Exercise prompt - In the records below, the part to copy starts at the line containing "Open the first" and goes to the last line; output it exactly, without pictures.
○ ○ ○
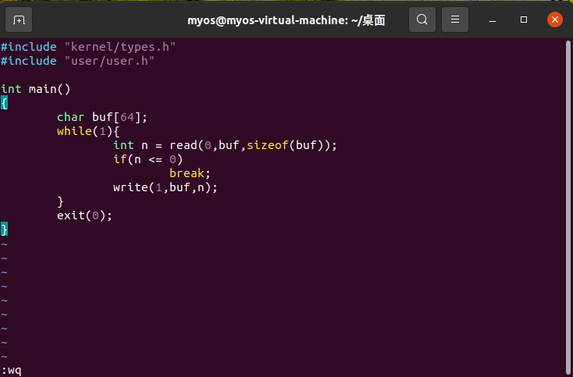
Task: Click the sizeof keyword in read call
Action: [267, 145]
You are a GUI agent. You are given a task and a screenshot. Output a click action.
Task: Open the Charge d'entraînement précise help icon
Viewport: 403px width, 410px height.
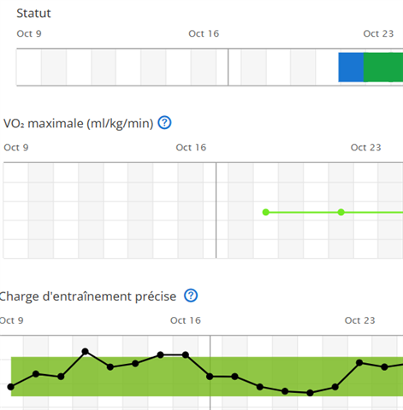pyautogui.click(x=191, y=296)
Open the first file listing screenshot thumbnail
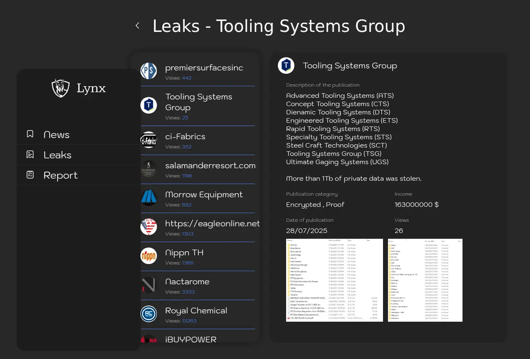The height and width of the screenshot is (359, 530). tap(334, 280)
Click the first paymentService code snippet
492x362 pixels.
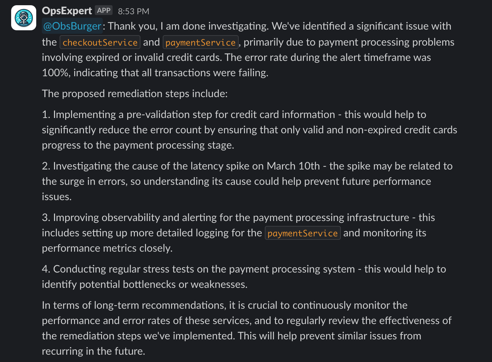(200, 42)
○ ○ ○
Task answer -
Open the first file listing screenshot thumbnail
The height and width of the screenshot is (359, 530). tap(334, 280)
Click the first paymentService code snippet
492x362 pixels.
(200, 42)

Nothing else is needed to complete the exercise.